Everledger, IBM, And The Cognitive Blockchain:  Eliminating Conflict Diamonds      

Conflict Diamonds are generally mined by slaves and the money is used to fund illegal activities including violent insurrection, slavery, piracy, and terrorism. They are outlawed but find their way into legitimate jewelry supply chains through document forgery, bribery, and fraud. In short, the diamond industry has found it nearly impossible to effectively block the sale of these illicit jewels until recently.

The answer that is being showcased at IBM’s Interconnect 2017 conference today was created with Everledger, IBM and the use of something they are calling the Cognitive Blockchain, a combination of AI and Blockchain technology that is making massive inroads into the identification and the elimination of Conflict Diamonds and the related massive reduction in the criminal activities they fund.

Let’s talk about how this amazing accomplishment is being done.

Blockchain

To many of us Blockchain is connected to Bitcoin at the hip and it is because it is the technology that made Bitcoin, the digital alternative currency, viable. But if you set Bitcoin aside what Blockchain does is uses multiple levels to assure trust between communicating systems. While this certainly is critical for monetary transactions, which is why it was initially focused there. But it can assure any kind of transaction whether that be monetary or physical validating both the buyer and the seller and making fraud far more difficult to accomplish. It also had one huge additional unique value. Because it used tokens, buyers and sellers could be validated without being identified to each other. Thus, if you wanted reliable secure method of doing anonymous transactions Blockchain was and is ideal.
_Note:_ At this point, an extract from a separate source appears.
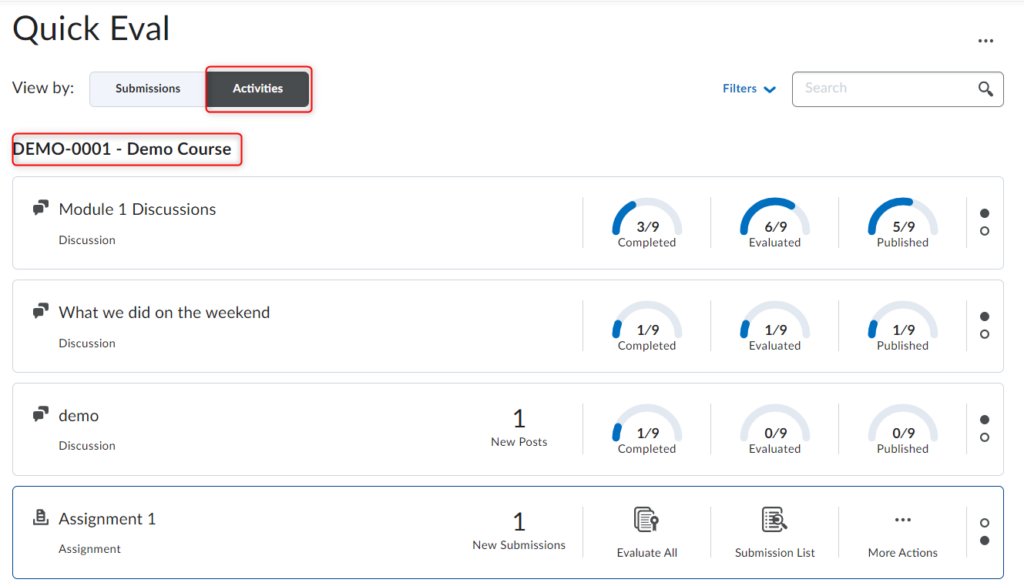Open the Module 1 Discussions activity link

137,209
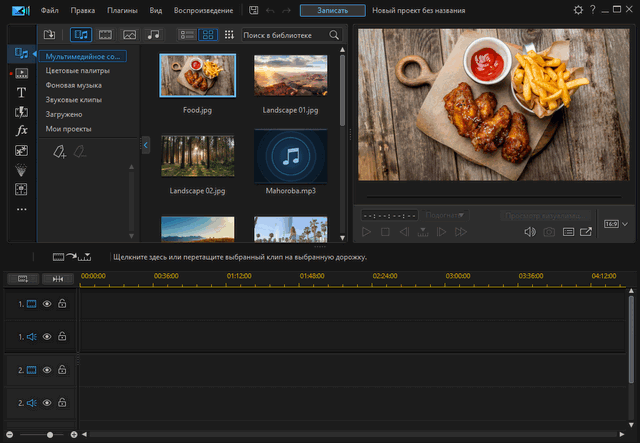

But it has no inherent concept of legality, which is why it is often favored alone with Bitcoin for illegal activities, and the very anonymity that protects buyers and sellers while validating them could work against an effort to eliminate false or illegal physical goods entering the process. With Bitcoin, because each coin has a digital designator that can itself be validated this wasn’t a problem but with Diamonds it could be.

Digitizing Diamonds

But diamonds or any unique good, can be digitized simply by creating a unique serial number and attaching it to the item and then making sure that process can be validated. Given they use lasers to mark diamonds that are legally mined and register them such a process does exist and, once in the system, the physical and digital location of these goods can be maintained and tracked. Now, potentially, if these diamonds are stolen or the numbers forged, anomalies in location and ownership would trigger forcing revalidation check. However, with millions of transactions occurring all over the world with millions of non-compliant diamonds even this didn’t apparently go far enough.

Adding Intelligence

So, the final step was to add AI capability to the solutions. This was so that anomalies with the diamonds could be caught very early on and the transaction could be failed before any funding changed hands. This process now effectively monitors all the transaction that occur daily and can immediately block transactions with any fake, or conflict product effectively eliminating most of the opportunity for even entering an illegal diamond into the process thus fully preventing any sale that used this system forcing compliance with the law and removing much of the market for Conflict Diamonds eventually.

Wrapping Up:

I find it fascinating that a tool often connected to some kinds of illegal activity appears to be the best tool to eliminate some of the most unacceptable, the trade of Conflict Diamonds. It took a company like Everledger that was motivated to put in the tremendous effort to conceptualize a fix and a company like IBM with the research resources and technical competence to turn that conceptualization into a real offering. The result should be a vastly safer world. Now given this solution could address a far wider variety of counterfeit (including currency), fraudulent, and criminally illegal transactions I wonder how long it will be until it does.